◆ **Input data**

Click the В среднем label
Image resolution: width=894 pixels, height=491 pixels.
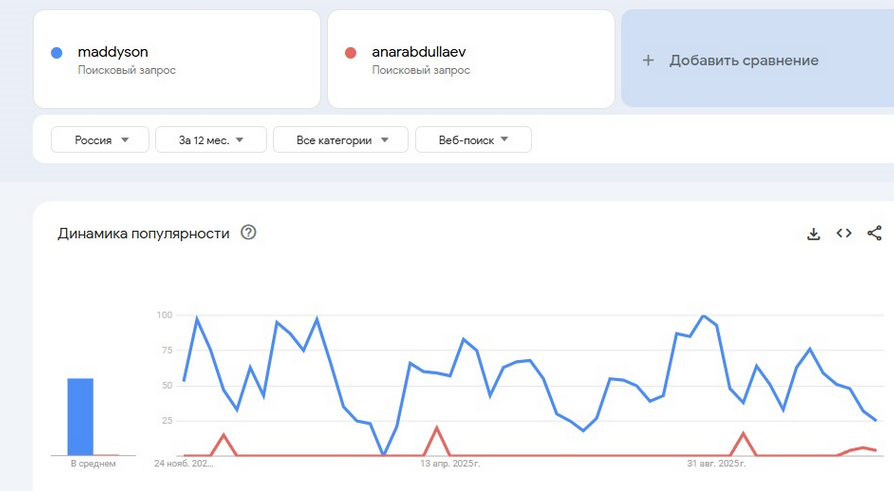(92, 464)
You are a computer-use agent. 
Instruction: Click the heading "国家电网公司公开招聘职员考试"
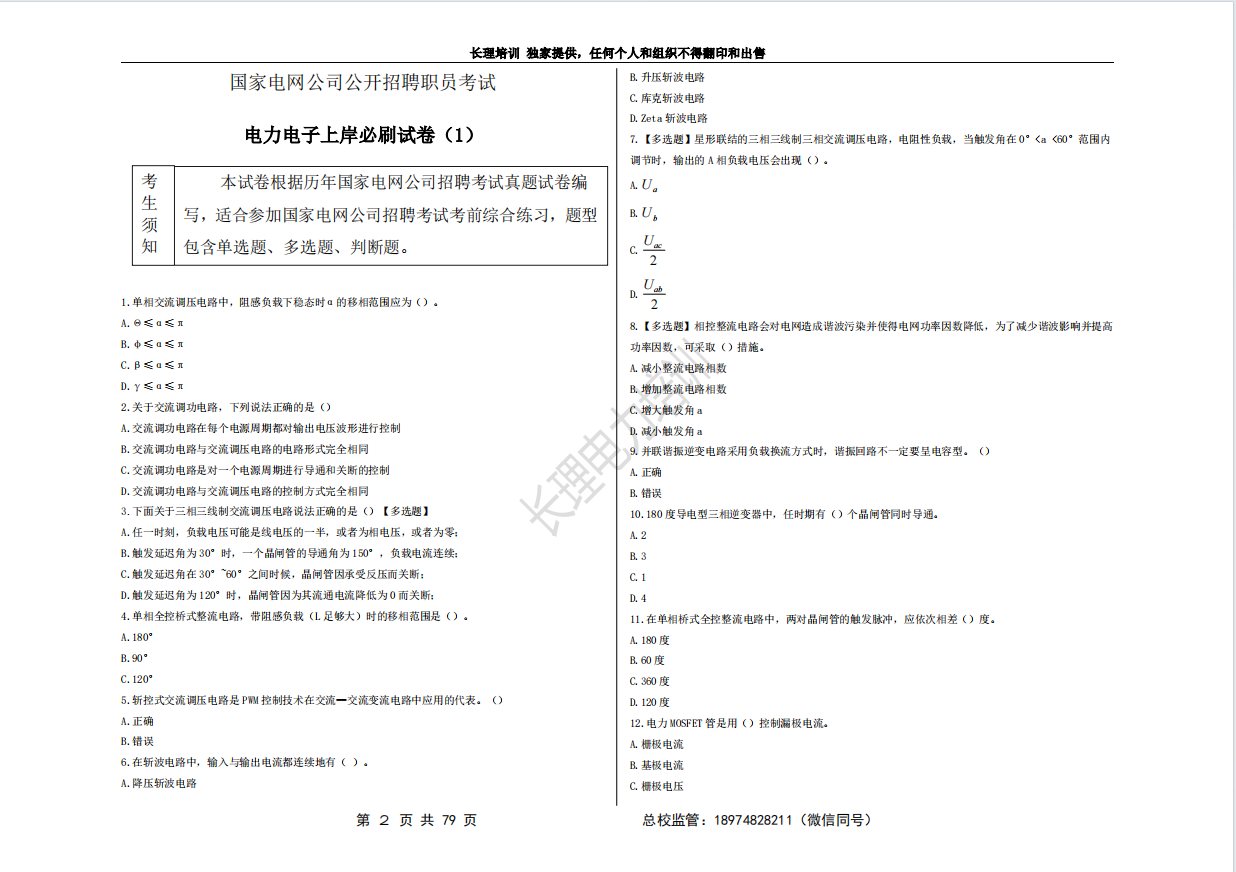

◆ **Work instruction**
Reproduce all of the material exactly, apart from the pictures.

◆ **Solution for this problem**
Click the В среднем label
Image resolution: width=894 pixels, height=491 pixels.
(92, 464)
You are a computer-use agent. 
Instruction: Click the heading "国家电网公司公开招聘职员考试"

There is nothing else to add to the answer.